From The Military Times

Yesterday The Military Times posted a story about D-Day. I would like to share some of that story so that people who may not have studied that day and what it meant can appreciate what the young men involved did on that day.

The story reports:

Seventy-two years ago, on June 6, 1944, Allied troops waded ashore on the beaches of Normandy to liberate Nazi-occupied Europe. The night before, on June 5, American airborne forces had landed on the western flank of the invasion area near Sainte-Mère-Église, while British airborne forces secured the eastern flank and Pegasus Bridge. They jumped out of C-47 Dakota transport planes, through darkness and into glory. Some arrived by glider. Pvt. John Steele of the 82nd Airborne landed on the steeple of the church at Sainte-Mère-Église. He managed to survive by playing dead.

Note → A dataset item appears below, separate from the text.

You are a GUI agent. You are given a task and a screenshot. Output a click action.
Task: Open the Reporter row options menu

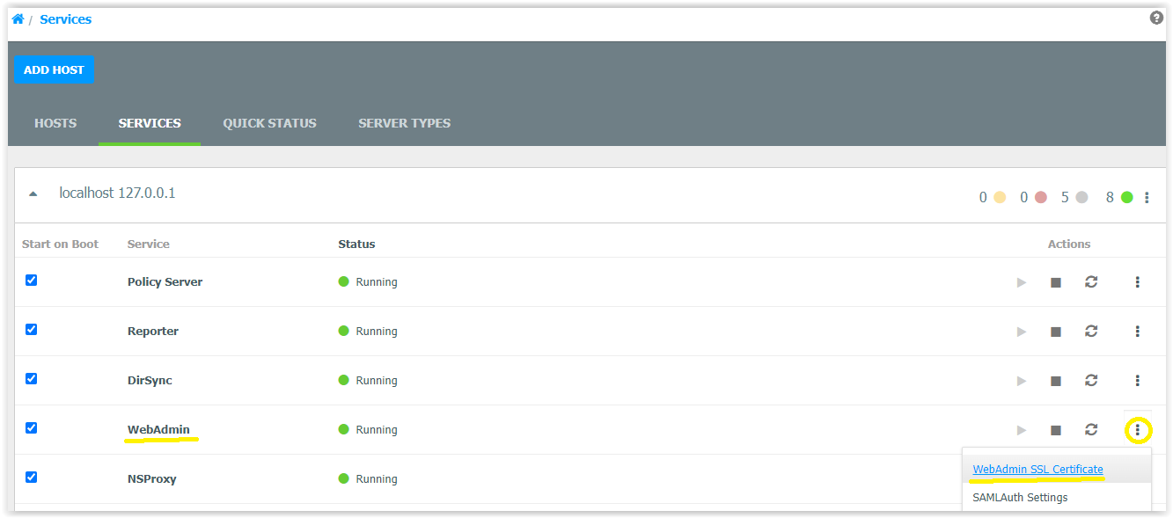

…On Utah Beach — all of the landing sites had code names — 56-year-old Brig. Gen. Theodore Roosevelt Jr. (the oldest son of former President Teddy Roosevelt) landed about a mile from his intended target. When asked whether to re-embark the 4th Infantry Division, he simply said, “We’ll start the war from right here!”

…Eisenhower planned the invasion from his offices at 20 Grosvenor Square in London. Number 1 Grosvenor Square was the wartime location of the American embassy. Averell Harriman presided over lend-lease aid from 3 Grosvenor Square, helping to fund our wartime Allies. The OSS (Office of Strategic Services), forerunner of the CIA, had its offices at 70 Grosvenor Square. Small wonder that this neighborhood was known as Little America at the time. Some wags even referred to Grosvenor Square as Eisenhowerplatz.

Imagine if an operation like the Normandy landing were to occur today in 2016. In the age of social media, interactive polls would ask: “Which beach do you prefer, Normandy or Pas de Calais?” Could all the members of the 101st Screaming Eagles, painted in Indian war paint with Mohawk haircuts, be counted upon not to post their pictures on Facebook? That seems doubtful.

…This June 6, raise a glass and toast the heroism of all those young men who fought to liberate America’s oldest ally from Nazi occupation. Without their service and sacrifice, our world would be a darker place. General Patton may have summed it up best when he said, “It is foolish and wrong to mourn the men who died. Rather we should thank God that such men lived.”

DDay2016My father was one of the men who landed on Utah beach. I can’t image what those men went through. I only hope that somehow as America is faced with the Islamization that has happened in most of Europe we will find the same courage that America had in 1944.